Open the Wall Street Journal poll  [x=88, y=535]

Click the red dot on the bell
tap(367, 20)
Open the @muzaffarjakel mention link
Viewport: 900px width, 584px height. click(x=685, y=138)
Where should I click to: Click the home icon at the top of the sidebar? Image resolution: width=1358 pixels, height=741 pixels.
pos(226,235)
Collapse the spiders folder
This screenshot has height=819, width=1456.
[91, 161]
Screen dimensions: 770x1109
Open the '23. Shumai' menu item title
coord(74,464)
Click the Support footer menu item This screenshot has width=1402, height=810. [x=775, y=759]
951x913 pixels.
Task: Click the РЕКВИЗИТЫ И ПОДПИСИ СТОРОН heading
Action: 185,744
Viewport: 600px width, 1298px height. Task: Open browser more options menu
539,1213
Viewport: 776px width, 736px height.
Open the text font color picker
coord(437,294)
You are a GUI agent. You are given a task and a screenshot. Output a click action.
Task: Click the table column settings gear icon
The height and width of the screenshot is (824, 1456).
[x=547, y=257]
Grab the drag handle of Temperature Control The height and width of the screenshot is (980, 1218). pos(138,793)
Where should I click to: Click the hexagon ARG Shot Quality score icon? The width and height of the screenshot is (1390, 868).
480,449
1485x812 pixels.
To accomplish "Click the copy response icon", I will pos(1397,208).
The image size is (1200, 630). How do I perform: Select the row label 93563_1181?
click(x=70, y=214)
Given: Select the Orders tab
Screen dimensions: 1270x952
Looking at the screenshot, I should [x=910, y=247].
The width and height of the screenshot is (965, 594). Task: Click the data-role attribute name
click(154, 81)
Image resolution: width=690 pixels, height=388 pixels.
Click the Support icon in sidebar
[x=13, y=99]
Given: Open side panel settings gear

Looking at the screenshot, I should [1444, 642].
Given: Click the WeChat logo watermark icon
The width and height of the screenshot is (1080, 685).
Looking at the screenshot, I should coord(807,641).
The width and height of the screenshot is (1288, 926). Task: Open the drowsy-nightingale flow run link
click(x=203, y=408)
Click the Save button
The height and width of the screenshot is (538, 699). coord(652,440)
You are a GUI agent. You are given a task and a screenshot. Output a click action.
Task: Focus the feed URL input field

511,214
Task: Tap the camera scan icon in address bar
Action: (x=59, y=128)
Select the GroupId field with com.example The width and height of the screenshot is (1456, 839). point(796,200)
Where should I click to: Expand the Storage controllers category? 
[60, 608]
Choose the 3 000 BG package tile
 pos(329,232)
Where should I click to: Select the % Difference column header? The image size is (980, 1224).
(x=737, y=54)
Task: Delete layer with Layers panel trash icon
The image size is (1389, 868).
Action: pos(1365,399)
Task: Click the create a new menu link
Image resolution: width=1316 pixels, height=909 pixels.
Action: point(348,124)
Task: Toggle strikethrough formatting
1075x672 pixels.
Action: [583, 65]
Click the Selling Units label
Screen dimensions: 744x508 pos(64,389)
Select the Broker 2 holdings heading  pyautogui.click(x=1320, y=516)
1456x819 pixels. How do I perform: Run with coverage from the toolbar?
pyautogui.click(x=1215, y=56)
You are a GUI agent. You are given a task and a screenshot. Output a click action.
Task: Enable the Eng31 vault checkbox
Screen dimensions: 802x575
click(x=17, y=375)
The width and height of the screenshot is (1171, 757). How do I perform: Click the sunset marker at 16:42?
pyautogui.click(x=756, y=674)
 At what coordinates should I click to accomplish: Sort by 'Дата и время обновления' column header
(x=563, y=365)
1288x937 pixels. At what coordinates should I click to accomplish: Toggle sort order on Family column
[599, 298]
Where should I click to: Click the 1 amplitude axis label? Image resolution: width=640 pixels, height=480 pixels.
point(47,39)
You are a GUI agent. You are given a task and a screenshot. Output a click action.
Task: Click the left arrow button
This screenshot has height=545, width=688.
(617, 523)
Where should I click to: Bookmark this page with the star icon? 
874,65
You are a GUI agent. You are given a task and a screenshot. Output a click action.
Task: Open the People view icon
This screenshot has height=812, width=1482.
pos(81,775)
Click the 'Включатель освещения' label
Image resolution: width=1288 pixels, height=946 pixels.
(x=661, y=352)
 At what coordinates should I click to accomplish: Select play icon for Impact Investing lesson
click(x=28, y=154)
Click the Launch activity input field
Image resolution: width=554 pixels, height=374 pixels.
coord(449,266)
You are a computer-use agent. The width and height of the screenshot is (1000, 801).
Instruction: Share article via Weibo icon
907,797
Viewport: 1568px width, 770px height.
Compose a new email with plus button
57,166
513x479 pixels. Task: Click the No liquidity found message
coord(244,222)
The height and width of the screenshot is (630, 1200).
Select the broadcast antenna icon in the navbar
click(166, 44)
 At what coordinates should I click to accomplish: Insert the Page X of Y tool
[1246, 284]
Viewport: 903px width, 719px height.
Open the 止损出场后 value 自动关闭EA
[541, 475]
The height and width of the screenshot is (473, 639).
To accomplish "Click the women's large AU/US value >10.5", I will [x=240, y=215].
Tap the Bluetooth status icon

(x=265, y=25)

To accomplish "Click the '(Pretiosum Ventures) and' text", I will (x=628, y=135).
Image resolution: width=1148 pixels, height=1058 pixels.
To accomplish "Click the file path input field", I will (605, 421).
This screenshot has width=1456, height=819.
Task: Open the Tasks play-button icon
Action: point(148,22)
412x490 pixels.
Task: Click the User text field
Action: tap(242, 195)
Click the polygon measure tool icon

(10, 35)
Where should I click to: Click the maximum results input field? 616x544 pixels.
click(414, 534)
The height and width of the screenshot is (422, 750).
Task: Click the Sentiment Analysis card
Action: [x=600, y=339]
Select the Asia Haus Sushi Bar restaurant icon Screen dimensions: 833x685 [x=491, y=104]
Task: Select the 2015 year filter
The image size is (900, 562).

What you are asked to do
Rewrite the part of the items above that opens with the line containing "Viewport: 776px width, 736px height." and closes with the line containing "Grab the drag", keeping every line including the requests, and add -62 to each coordinate in the answers.

Solved exercise
Viewport: 776px width, 736px height.
Open the text font color picker
coord(375,232)
You are a GUI agent. You are given a task and a screenshot. Output a click action.
Task: Click the table column settings gear icon
The height and width of the screenshot is (824, 1456).
[x=485, y=195]
Grab the drag handle of Temperature Control The height and width of the screenshot is (980, 1218). pos(76,731)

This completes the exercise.